Like the best travel writing, Walter’s book reveals as much about him as the Cambodians he writes about. I’m always drawn to writers on the outside looking in (my characters tend to be like that too). Walter is a curious mix: he describes himself as having ‘few inhibitions’ (which is why he tries to avoid alcohol) and yet he can be shy. People seem drawn to him, to open up in his company, and yet ‘[he] had been brought up never to ask difficult or personal questions, even if [he] was burning with curiosity’. I’m like this too, hampered by my own politeness. A difficult trait for a writer keen to engage with the world.

But one of the best things about travelling is that you are often forced to communicate, especially if no-one speaks your language. I remember days of agony on my first trip to Europe, trying to get up the guts to approach hotels with my execrable French.

Walter also knows how to keep you on the edge of your seat. One chapter details a huge event that Walter is invited to (with hundreds of people waiting expectantly), where he gradually realises, with dawning dread and fear, that he is the key speaker on the topic of Buddhism (to a parade of venerated monks). It’s like the worst of my nightmares where I’m completely unprepared, and exposed to the world. I won’t reveal the final outcome – it’s too excruciating; I just can’t go there. But Walter does.

The book is also centred on the sacred. Walter’s friend Panit ‘recognises the forest as sacred in many ways, fearing certain spots and glorying in the beauty of others’. My Japanese character Tadashi  (in just_a_girl) observes his mother’s Shinto religion, and sees everyday objects, and nature, as having kami, or spirits. Walter comments:

I had learned to not laugh at such statements, or to launch into a rationalist lecture about the absence of spirit realms. Friends spoke casually of spectral presences, of visitations by dragons and angels, of possession and trance … When faced with the possible alternative existence I felt only curiosity and a willingness to indulge in the possible wonder of multiple worlds.

Angkor Wat, Cambodia

Angkor Wat, Cambodia

Where Walter is in his element is turning his sharp focus back on Westerners and how they approach different cultural encounters. I particularly loved his writing on Angkor Wat, on how a spectacularly beautiful place is pretty much ruined by the sight at dawn of thousands of photographers perched for the perfect shot which, ironically, will be mainly of other photographers. I was lucky in 2005 to have a lot of this place to myself at certain moments. But I do remember sitting in the early morning behind some British backpackers, one loud girl in a see-through white mini-dress that revealed a bright pink thong, and wanting to push her off the edge of the temple to an untimely death. Walter contrasts the ‘Westerners strolling through [the sacred site] dressed as though for a day at the beach – a bad day at that’ with his friend, Panit:

Panit had taken a half-hour that morning to select the clothes he was going to wear to Angkor Wat, that proudest symbol of the Khmer people. All of the Cambodians we encountered were dressed neatly, respectfully.

> Dataset content
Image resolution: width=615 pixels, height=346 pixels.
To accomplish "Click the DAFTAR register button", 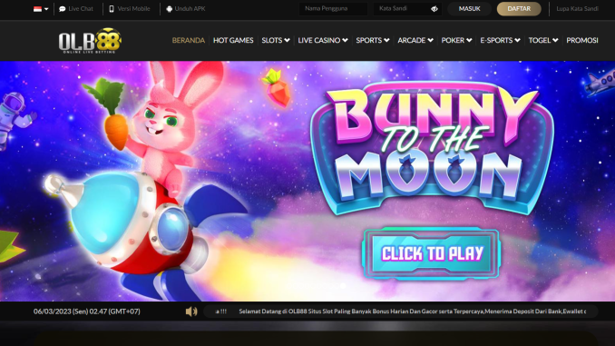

> Jobs
- A) Answer these about the review of Walter's book on Cambodia:
(i) Why does Walter try to avoid alcohol?
(ii) How does Walter's friend Panit regard the forest?
(iii) How long did Panit spend that morning choosing his clothes for Angkor Wat?
- B) Rewrite the review of Walter's book between "Like the best" and "with the world.", inclusive, with "politeness" changed to "reserve".
- C) Can you carry the review of Walter's book on Cambodia on past its last sentence?

> Replies
- A)
(i) Because he describes himself as having "few inhibitions."
(ii) As sacred in many ways, fearing certain spots and glorying in the beauty of others.
(iii) A half-hour.

- B)
Like the best travel writing, Walter’s book reveals as much about him as the Cambodians he writes about. I’m always drawn to writers on the outside looking in (my characters tend to be like that too). Walter is a curious mix: he describes himself as having ‘few inhibitions’ (which is why he tries to avoid alcohol) and yet he can be shy. People seem drawn to him, to open up in his company, and yet ‘[he] had been brought up never to ask difficult or personal questions, even if [he] was burning with curiosity’. I’m like this too, hampered by my own reserve. A difficult trait for a writer keen to engage with the world.

- C)
And Walter is not afraid to expose himself to the light either. As a very camp and large man — the locals call him ‘fat’ (often favourably) — he often longs to be able to just fit in, be a part of the crowd. His description of the raucous encounter with a nasty masseuse who grabs his flesh and calls him names is a reminder of the pitfalls of travel, of trusting someone, of cultural differences where not everyone is ‘polite’ and it’s customary to comment on someone else’s body. At another point, two men get off their motorbikes and spontaneously grapple with and stroke his flesh. Through it all, Walter steps back, is passive, let’s things happen. This is disturbing and exhilarating for the reader, and something I understand well: being frozen by an extraordinary moment, unable to think, let alone act.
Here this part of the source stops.